There currently are 262 such files, of which 16 are redirects from the 
duplicates/usability group[2]. So MediaWiki has an active in-product 
localisation for 236 languages. 66 languages have an interface, but simply fall 
back to English.

The MediaWiki core product recognises several collections of localisable 
content (three of which are defined in messageTypes.inc):
* 'normal' messages that can be localised (1726)
* optional messages that can be localised, which usually only happens for 
languages not using a Latin script (161)
* ignored messages that should not be localised (100)
* namespace names and namespace aliases (17)
* skin names (7)
* magic words (120)
* special page names (76)
* other (directionality, date formats, separators, book store lists, link 
trail, and others)

Localisation of MediaWiki revolves around all of the above. Reporting is done 
on the normal messages only.

MediaWiki is more than just the core product. On 
http://www.mediawiki.org/wiki/Category:All_extensions some 750 extensions have 
some kind of documentation. This analysis will scope only to the code currently 
present in svn.wikimedia.org/svnroot/mediawiki/trunk. The source code 
repository contains give or take 230 extensions. Of those 230 extensions, about 
140 contain messages that can be visible in the UI in some use case (debugging 
excluded). Out of those 140, about 10 extensions have an exotic implementation 
for localisation localisation support at all (just English text in the code). 
10 extensions appear to be outdated. I have seen about 5 different 'standard' 
implementations of i18n in extensions. Since MediaWiki 1.11 there is 
wfLoadExtensionMessages. Not that many extensions use this yet for message 
handling. If you can help add more standard i18n support for extensions (an 
overview can be found at http://translatewiki.net/wiki/User:Siebrand/tobeadded) 
or help in standardising L10n for extensions, please do not hesitate.

==MediaWiki localisation in practice==
Localisation of MediaWiki is currently done in the following ways I am aware of:
* in local wikis: Sysops on local wikis shape and translate messages to fit 
their needs. This is being done in wikis that are part of Wikimedia, Wikia, 
Wikitravel, corporate wikis, etc. This type of localisation has the fewest 
benefits for the core product and extensions because it happens completely out 
of the scope of svn committers. I have heard Wikia supports languages that are 
not supported in the svn version. I would like to get some help in identifying 
and contacting these communities to try and get their localisations in the core 
product.

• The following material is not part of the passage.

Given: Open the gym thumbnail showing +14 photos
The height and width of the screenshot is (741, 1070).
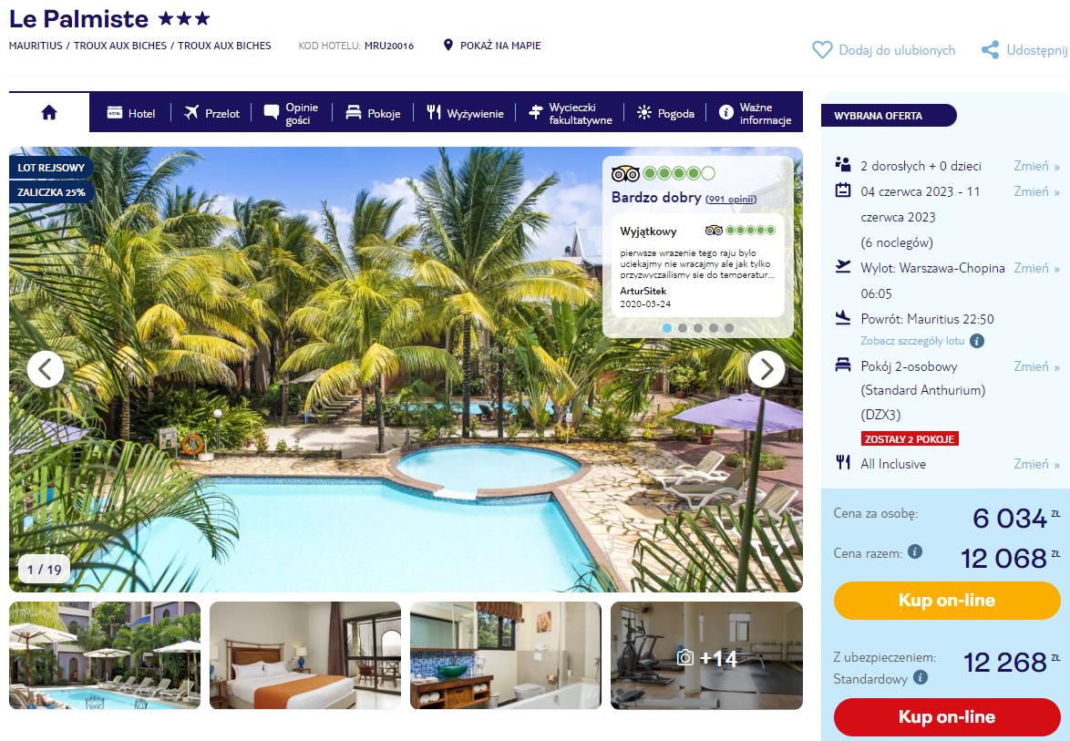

Together with SPQRobin, I am trying to get what has been localised in 
local Wikipedias into the core product and recruit users that worked on the 
localisation to work on a more centralised way of localisation (see Betawiki)
* through bugzilla/svn: A user of MediaWiki submits patches for core messages 
and/or extensions. These users are mostly part of a wiki community that is part 
of Wikimedia. These are usually taken care of by committers raymond, rotemliss, 
and sometimes others). Some users maintain a language directly on SVN. At the 
moment, 10-15 languages are maintained this way: Danish, German, Persian, 
Hebrew, Indonesian, Kazach (3 scripts), Chinese (3 variants), and some more 
less frequently.
* through Betawiki: Betawiki was founded in mid 2005 by Niklas Laxström. In the 
years to follow, Betawiki has grown to be a MediaWiki localisation community 
with over 200 users that has contributed to the localisation of 120 languages 
each month in the past few months. Users that are only familiar with MediaWiki 
as a tool can localise almost every aspect of MediaWiki (except for the group 
'other' mentioned earlier) in a wiki interface. The work of the translators is 
regularly committed to svn by nikerabbit, and myself. Betawiki also offers a 
.po export that enables users to use more advanced translation tools to make 
their translation. This option was added recently and no translations in this 
format have been sumitted yet. Betawiki also supports translation of 122 
extensions, aiming to support everything that can be supported.

==MediaWiki localisation statistics==
MediaWiki localisation statistics have been around since June 2005 at 
http://www.mediawiki.org/wiki/Localisation_statistics[3]. Traditionally reports 
have focused on the complete set of core messages. Recently a small study was 
done after usage of messages, which resulted in a set of almost 500 'most often 
used messages in MediaWiki', based on usage of messages on the cluster of 
Wikimedia 
(http://translatewiki.net/wiki/Most_often_used_messages_in_MediaWiki). 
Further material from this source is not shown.